Aller au contenu
Fini la pub... bienvenue à la cagnotte ! ×
AIR-DEFENSE.NET

Groenland: l'enjeu Europe - Etats-Unis


Messages recommandés

il y a 3 minutes, Stark_Contrast a dit :

Il y en aura beaucoup d'autres, surtout si certains Européens rompent les rangs et se rangent du côté des États-Unis ou, pire encore, de la Russie. 

 

Comme je l'ai déjà laissé entendre, il existe des moyens plus faciles d'« envahir » le Groenland. Dieu sait que j'ai moi-même « envahi » de nombreuses bases amies lors d'exercices. Tout cela suppose que Trump était prêt à entrer en guerre avant de se dégonfler. Je ne pense pas qu'il y ait jamais eu de plan pour déclencher un conflit ouvert, mais tous les bluffs doivent être pris au sérieux, sinon ils ne fonctionnent pas.

C'est probablement lorsque Trump est silencieux qu'il faut s'inquiéter le plus. 

C'est comme si Trump entrait dans une banque, voyait que le coffre-fort était ouvert et, au lieu d'entrer et de voler l'argent, criait : « J'espère que les gardes ne m'empêcheront pas d'entrer dans ce coffre-fort ! »

Les gardes accourent et tout le monde dit : « Heureusement que les gardes étaient là ! Il se dégonfle toujours. »

Je ne veux pas dénigrer les Danois, mais mon expérience du trumpisme, même dans les affaires intérieures, est qu'il attire l'attention et provoque la confrontation sur des questions qui pourraient être réglées discrètement et autrement. 

Il existe d'autres moyens de « voler » le Groenland, qui n'impliquent pas d'annoncer ses intentions longtemps à l'avance et de donner à l'opposition de nombreux avertissements. 

Oui donc ta thèse c'est que Trump est génie qui joue aux échecs en 4D. Mais bien sur...

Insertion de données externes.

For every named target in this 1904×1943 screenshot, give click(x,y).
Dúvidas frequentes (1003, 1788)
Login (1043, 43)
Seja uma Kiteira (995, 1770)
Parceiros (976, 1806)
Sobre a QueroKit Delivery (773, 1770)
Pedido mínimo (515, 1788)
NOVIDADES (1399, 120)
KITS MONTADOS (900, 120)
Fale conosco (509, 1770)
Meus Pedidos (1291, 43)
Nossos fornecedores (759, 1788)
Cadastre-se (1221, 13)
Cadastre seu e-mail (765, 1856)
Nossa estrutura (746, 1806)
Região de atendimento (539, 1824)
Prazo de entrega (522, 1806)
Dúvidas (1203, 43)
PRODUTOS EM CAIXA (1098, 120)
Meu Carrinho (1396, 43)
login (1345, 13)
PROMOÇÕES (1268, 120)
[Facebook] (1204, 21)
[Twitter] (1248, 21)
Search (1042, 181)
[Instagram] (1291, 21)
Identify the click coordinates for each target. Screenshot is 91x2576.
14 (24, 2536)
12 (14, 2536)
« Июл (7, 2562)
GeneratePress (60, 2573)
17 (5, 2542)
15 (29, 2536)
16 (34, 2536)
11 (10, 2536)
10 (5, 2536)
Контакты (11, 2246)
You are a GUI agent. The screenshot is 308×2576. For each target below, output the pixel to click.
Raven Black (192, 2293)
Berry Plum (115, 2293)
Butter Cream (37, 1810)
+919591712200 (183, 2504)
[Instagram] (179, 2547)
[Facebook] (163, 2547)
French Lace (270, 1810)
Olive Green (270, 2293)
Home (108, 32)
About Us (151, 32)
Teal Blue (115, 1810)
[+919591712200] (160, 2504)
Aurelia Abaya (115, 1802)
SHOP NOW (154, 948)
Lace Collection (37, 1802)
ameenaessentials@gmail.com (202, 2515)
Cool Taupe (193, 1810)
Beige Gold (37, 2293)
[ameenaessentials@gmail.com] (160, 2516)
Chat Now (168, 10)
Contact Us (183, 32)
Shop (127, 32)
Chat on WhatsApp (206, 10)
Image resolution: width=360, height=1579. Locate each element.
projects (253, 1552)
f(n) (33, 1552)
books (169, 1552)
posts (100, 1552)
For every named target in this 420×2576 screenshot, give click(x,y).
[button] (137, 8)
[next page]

Tu te rends compte qu'en raisonnant comme ça, n'importe qui est un génie ? Donc par définition, personne !

Lien vers le commentaire
Partager sur d’autres sites

il y a 4 minutes, Stark_Contrast a dit :

There is going to be a lot more of this, especially if certain Europeans break ranks and side with the US or worse still, Russia. 

 

Comme je l'ai déjà laissé entendre, il existe des moyens plus faciles d'« envahir » le Groenland. Dieu sait que j'ai moi-même « envahi » de nombreuses bases amies lors d'exercices. Tout cela suppose que Trump était prêt à entrer en guerre avant de se dégonfler. Je ne pense pas qu'il y ait jamais eu de plan pour déclencher un conflit ouvert, mais tous les bluffs doivent être pris au sérieux, sinon ils ne fonctionnent pas.

C'est probablement lorsque Trump est silencieux qu'il faut s'inquiéter le plus. 

C'est comme si Trump entrait dans une banque, voyait que le coffre-fort était ouvert et, au lieu d'entrer et de voler l'argent, criait : « J'espère que les gardes ne m'empêcheront pas d'entrer dans ce coffre-fort ! »

Les gardes accourent et tout le monde dit : « Heureusement que les gardes étaient là ! Il se dégonfle toujours. »

Je ne veux pas dénigrer les Danois, mais mon expérience du trumpisme, même dans les affaires intérieures, est qu'il attire l'attention et provoque la confrontation sur des questions qui pourraient être réglées discrètement et autrement.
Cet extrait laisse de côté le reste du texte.